[[ Source document open ]]
Spring. It's finally here. The daffodils are blooming. The hyacinths are up. The dogs come in almost every day with muddy paws, so I have semi-permanent footprints on the window sills where they peer out to see who's coming. And we added three or four more trees to our developing orchard. We've also got two loads of mulch on the way and days of weeding and mulching in our future.
Of course, it's never a bad time to plant a new idea or try a new approach. But I'm actually opening packages from nurseries right now, so I'm thinking about cycles of growth. And to me, spring always seems like a perfect time for new beginnings.
Still, deciding to do something differently or tackle a new project isn't enough. Just like tending a garden, it takes tenacity to reap a harvest.
But in the spring, you prepare for the growth. And growth is a good thing, whether you decide to focus on cherries or practice income or team members' skills. But it's not always easy.
In the yard, you prepare the soil, choose the best timing—and hope for decent weather. After all, it certainly helps if you don't get a late freeze and do get plenty of rain.
At work, the prep is no less demanding. If you're looking to grow your role in the practice or your production or your income, you likely need to focus on improving your skills. You may need training on a new medical technique or more focus on how to present your recommendations to clients to make it to the top of the hill you've set your sights on.
If you're an owner and you want to grow your business, you may need to invest in more or stronger team members, additional training, or new equipment to reap new rewards. Or you may need to address problems that are holding you back today, distracting your team and draining your energy. (See "Conflict" if unresolved disagreements with your colleagues in practice is on your list of problems.) With those barriers out of the way, you can jump in with more focus and enthusiasm.
With the seeds planted, you'll have to defend your garden from the weeds and pests. You know, stuff like resistance to change, other demands on your time, dissatisfied team members who drain your team's energy. But you know better than anyone what challenges you face. So you're the best person to decide what you'll do about them.
If you're lucky, you'll see your seeds growing. This always helps me stay motivated—the leaves budding out and the thought of a great harvest.
Now, I do understand that growth comes with pain. I've been there. But I have confidence that you'll find a way to achieve your goals. All that ground work will pay off. And you'll get excited about what you've achieved. Which will give you the confidence to tackle the next challenge in your career or in your practice.
I've got a shovel if you need one. What seeds are you planting this season?
[[ Source document closed ]]
[[ Dataset content open ]]
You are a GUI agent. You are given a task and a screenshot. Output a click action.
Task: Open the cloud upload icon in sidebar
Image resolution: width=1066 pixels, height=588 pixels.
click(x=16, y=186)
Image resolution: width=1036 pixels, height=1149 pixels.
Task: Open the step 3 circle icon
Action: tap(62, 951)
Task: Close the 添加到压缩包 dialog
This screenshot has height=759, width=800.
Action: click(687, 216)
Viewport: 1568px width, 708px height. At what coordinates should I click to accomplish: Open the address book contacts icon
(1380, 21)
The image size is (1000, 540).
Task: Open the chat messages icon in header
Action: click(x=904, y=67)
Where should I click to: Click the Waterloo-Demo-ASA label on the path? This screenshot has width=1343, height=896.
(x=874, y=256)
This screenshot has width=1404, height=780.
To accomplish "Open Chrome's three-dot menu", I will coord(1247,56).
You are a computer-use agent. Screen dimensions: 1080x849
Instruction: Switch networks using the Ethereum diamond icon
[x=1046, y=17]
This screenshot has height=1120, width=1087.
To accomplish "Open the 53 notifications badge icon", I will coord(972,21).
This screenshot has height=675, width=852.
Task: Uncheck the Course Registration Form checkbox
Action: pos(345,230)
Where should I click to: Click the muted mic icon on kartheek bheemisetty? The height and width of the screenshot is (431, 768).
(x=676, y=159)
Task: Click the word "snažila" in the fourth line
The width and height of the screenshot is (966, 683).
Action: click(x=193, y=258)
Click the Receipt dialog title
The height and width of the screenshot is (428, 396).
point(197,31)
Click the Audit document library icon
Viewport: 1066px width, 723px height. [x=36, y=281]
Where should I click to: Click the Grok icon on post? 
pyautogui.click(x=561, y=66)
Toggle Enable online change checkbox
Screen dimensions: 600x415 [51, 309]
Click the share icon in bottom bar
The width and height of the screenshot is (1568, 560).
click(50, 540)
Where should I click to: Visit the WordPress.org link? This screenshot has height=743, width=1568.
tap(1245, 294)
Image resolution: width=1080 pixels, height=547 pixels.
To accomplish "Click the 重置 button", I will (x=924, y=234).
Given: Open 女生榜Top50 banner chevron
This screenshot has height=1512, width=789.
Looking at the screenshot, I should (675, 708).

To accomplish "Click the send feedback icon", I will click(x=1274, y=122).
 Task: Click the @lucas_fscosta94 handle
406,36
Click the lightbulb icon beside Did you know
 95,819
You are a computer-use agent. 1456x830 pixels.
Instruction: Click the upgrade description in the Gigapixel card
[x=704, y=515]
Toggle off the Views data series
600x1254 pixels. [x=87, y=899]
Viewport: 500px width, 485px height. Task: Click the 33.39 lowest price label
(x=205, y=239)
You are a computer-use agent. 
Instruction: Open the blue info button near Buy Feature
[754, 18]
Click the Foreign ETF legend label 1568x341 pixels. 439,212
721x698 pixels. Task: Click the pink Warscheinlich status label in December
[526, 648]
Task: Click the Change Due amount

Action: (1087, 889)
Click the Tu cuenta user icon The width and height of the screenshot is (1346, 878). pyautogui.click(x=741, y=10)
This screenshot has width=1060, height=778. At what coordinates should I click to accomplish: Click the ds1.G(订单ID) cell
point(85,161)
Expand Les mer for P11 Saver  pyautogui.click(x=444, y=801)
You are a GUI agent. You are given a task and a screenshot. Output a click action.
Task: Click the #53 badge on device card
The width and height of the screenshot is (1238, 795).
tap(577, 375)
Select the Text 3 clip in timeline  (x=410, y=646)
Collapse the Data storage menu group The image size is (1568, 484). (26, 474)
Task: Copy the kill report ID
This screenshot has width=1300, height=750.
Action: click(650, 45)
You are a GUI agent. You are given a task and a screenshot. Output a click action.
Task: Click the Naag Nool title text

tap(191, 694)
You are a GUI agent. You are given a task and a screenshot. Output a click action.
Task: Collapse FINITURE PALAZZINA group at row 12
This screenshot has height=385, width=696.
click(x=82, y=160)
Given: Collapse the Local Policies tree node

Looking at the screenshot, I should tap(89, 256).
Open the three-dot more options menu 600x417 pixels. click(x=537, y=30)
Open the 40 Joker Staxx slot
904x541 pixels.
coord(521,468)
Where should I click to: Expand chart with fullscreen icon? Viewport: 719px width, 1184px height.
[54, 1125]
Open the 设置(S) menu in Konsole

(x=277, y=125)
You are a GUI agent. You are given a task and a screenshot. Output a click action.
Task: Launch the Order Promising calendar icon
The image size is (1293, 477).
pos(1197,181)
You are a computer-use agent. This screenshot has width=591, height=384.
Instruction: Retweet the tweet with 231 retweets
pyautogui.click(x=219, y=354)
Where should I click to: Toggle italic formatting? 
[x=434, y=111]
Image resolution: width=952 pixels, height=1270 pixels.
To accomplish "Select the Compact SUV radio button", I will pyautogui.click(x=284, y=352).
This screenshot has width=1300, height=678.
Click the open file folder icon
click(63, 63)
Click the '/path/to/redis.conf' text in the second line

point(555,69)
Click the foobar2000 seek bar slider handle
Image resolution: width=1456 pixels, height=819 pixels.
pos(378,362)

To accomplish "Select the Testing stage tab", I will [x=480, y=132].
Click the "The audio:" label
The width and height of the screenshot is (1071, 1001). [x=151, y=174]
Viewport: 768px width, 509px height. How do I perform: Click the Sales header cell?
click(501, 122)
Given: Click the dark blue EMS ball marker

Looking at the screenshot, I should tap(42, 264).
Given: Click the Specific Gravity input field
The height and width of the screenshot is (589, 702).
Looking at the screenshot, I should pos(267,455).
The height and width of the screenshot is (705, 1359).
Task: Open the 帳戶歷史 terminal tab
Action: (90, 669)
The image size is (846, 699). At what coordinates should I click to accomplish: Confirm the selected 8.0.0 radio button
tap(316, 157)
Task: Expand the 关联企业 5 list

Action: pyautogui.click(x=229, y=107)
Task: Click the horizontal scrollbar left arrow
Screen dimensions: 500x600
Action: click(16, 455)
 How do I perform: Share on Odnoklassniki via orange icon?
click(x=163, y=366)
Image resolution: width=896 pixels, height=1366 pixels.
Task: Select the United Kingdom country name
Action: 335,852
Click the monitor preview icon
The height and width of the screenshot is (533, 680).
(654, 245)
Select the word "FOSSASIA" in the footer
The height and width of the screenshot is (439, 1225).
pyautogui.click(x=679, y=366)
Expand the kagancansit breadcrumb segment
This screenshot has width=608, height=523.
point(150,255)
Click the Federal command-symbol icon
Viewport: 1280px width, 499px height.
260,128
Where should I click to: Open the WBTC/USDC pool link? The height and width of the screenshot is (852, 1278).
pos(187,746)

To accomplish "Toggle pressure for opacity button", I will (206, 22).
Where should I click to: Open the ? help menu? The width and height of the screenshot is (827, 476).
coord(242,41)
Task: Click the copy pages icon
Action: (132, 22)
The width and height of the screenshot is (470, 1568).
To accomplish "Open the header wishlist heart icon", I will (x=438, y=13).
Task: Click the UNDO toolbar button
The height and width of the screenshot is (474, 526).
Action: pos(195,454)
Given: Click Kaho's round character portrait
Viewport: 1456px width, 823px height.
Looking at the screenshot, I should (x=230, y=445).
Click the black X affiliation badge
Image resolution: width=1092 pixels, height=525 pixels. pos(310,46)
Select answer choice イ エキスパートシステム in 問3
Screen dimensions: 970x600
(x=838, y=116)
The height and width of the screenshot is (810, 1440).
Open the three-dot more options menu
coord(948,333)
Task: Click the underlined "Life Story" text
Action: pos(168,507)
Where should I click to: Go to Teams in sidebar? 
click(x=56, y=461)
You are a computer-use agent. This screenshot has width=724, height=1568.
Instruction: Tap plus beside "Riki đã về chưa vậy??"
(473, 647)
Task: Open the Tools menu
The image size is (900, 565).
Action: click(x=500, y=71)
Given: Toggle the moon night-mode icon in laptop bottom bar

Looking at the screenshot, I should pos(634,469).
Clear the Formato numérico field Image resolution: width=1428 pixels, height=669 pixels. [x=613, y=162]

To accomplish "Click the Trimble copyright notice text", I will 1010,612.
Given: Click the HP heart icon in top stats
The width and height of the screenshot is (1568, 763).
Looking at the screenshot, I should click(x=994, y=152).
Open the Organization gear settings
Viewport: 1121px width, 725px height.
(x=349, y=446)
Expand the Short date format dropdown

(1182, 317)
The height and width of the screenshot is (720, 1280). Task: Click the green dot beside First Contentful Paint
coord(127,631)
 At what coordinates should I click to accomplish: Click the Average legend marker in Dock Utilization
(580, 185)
[[ Dataset content closed ]]
■ **Required work**:
Repeat the passage of the essay on spring word for word, from "If you're an" up to and including "focus and enthusiasm.".

■ **Response area**:
If you're an owner and you want to grow your business, you may need to invest in more or stronger team members, additional training, or new equipment to reap new rewards. Or you may need to address problems that are holding you back today, distracting your team and draining your energy. (See "Conflict" if unresolved disagreements with your colleagues in practice is on your list of problems.) With those barriers out of the way, you can jump in with more focus and enthusiasm.